• [Excerpt to read]

※

The Content Design process: a primer
Throughout Inquisition’s 5-year journey, we have been through many phases of how we think about content: strategising, planning, production and implementing it in various contexts.
Through our experience with startups, marketing teams, C-suite executives and our Creative Technology startup, SiGNL, we have grown to welcome an experimental culture to our work in this field, embracing emergent strategies.
Inspired by ubiquitous Design frameworks such as IDEO’s Human-Centered Design kit, and our work in the local startup scene, we’ve created Inquisition’s Design Process which we apply in our client work, whose deeper philosophy we will cover in a separate post.
Below are the the stages we’ve identified, along with brief explanations, that we have started to apply to Content Design with client teams.
1) Establish: clarifying purpose
We have experienced content teams starting with an idea that was passed down to them from a client or management team. What’s not always apparent, however, is a clear purpose, one which resonates with the actual team tasked with producing content, the higher “reason for being” that propels them to move forward and act as a responsive, empowered unit. Additionally, team members aren’t always clear about each other’s specific skills or roles and responsibilities within the team.
This is what we’d call the Project Purpose. It can be further broken down into Communications Purpose, Content Marketing Purpose, etc. as needed. The 5 Why’s exercise can be handy in getting started on this discussion as a team.
2) Explore: gathering research and idea generation
We’ve been in situations where a brand and its servicing agencies make risky assumptions about their content-powered campaigns: who the target audience should be and why; which channels and formats would be best to pursue; what metrics are useful to track; what success looks like; and so forth.

※

• [Data excerpt]
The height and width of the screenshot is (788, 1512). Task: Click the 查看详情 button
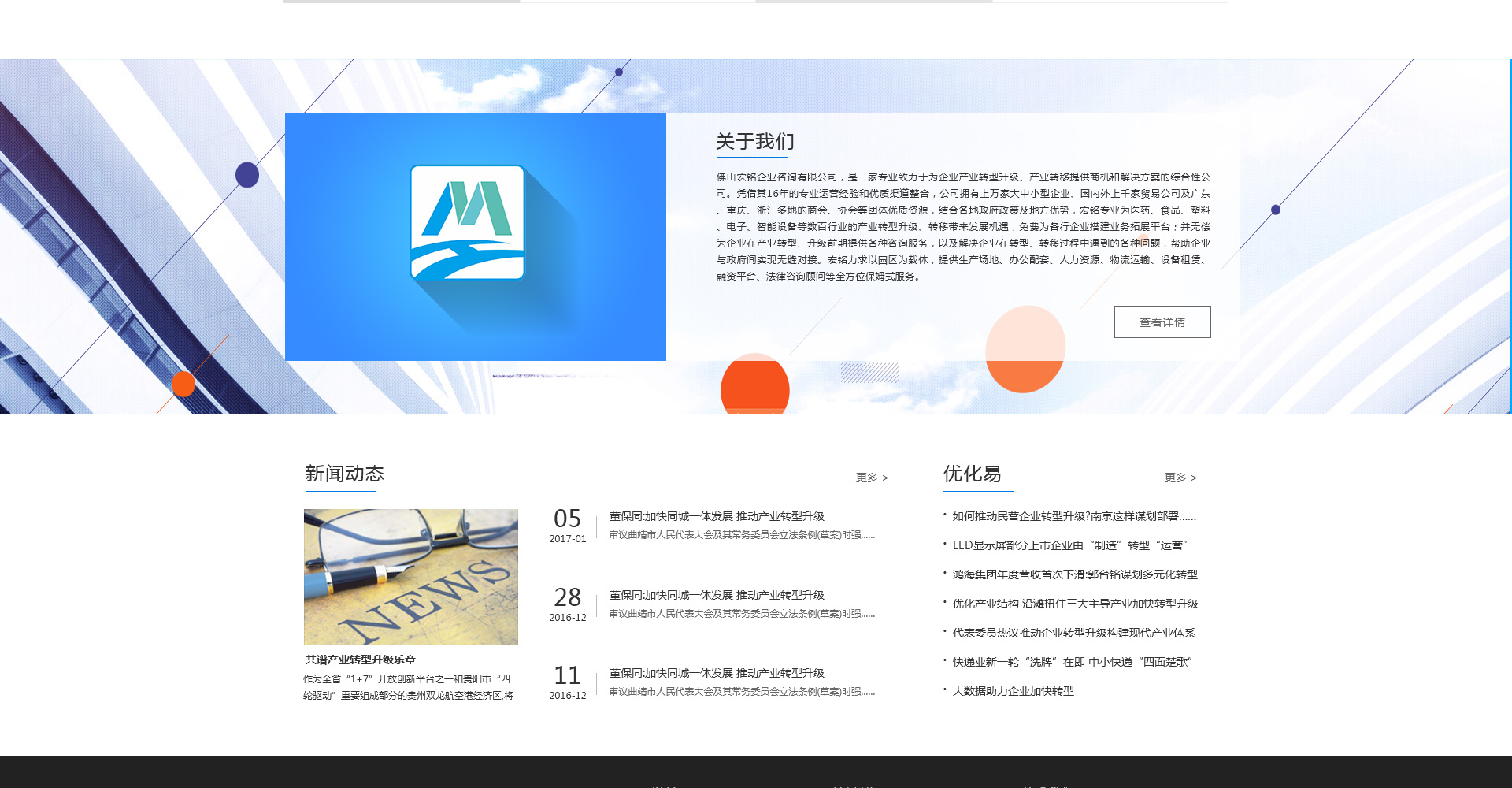tap(1162, 322)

※

• [Given exercise 1] In the content design primer, which exercise is recommended for starting a team's discussion of the Project Purpose?
• [Given exercise 2] Write the next part of the content design primer, picking up right after its final sentence.

• [Exercise answer 1] The 5 Why's exercise.

• [Exercise answer 2]
User-centered research is needed to eliminate assumptions as much as possible to increase the chance of creating content people actually want to consume and act upon. It seems obvious to take this approach but the power of the availability bias can be quite strong and is certainly a more tempting, easier route to just get going. This research should be targeted, quick, inexpensive and provide rich insights. (See Just Enough Research).
When data has been collected from intended audiences and related sources, this is also the stage where it is turned into meaningful insights and many diverse possible solutions.
Typically the content and broader team would gather to sort and categorise gathered research, sharing insights and digging into deep questioning. This is followed by various idea generation processes such as brainstorming, where they would use their creativity to quickly generate ideas to address the problems identified (to take advantage of current and emerging opportunities).
3) Express: refining ideas
At this stage where there are possibly hundreds of ideas, the team would run through cycles of idea refinement, including positive critique and categorisation frameworks until themes and trends emerge. While it can feel hard to see progress during refinement cycles, following frameworks brings structure to the process by visually representing your idea categorisation and showing you which ideas would be best for your team to pursue.
4) Evaluate: getting feedback
The team’s top ideas are now ready to leave the lab and be tested on real audiences in order to get rapid feedback. A quick and cost effective ways of doing this is through testing a prototype, be it a blog post, video clip, partially designed interface, or some other form that has been deemed suitable to correctly assess how well the idea addresses the problems identified in the Exploration stage.
In the past we’ve coached teams to make use of the Experiment Board (or alternatively, Validation Board), a tool typically used by startups and product teams to validate product ideas, to capture collected data from running content experiments and openly display progress to the entire team or company. Several cycles of tests are expected as data is received.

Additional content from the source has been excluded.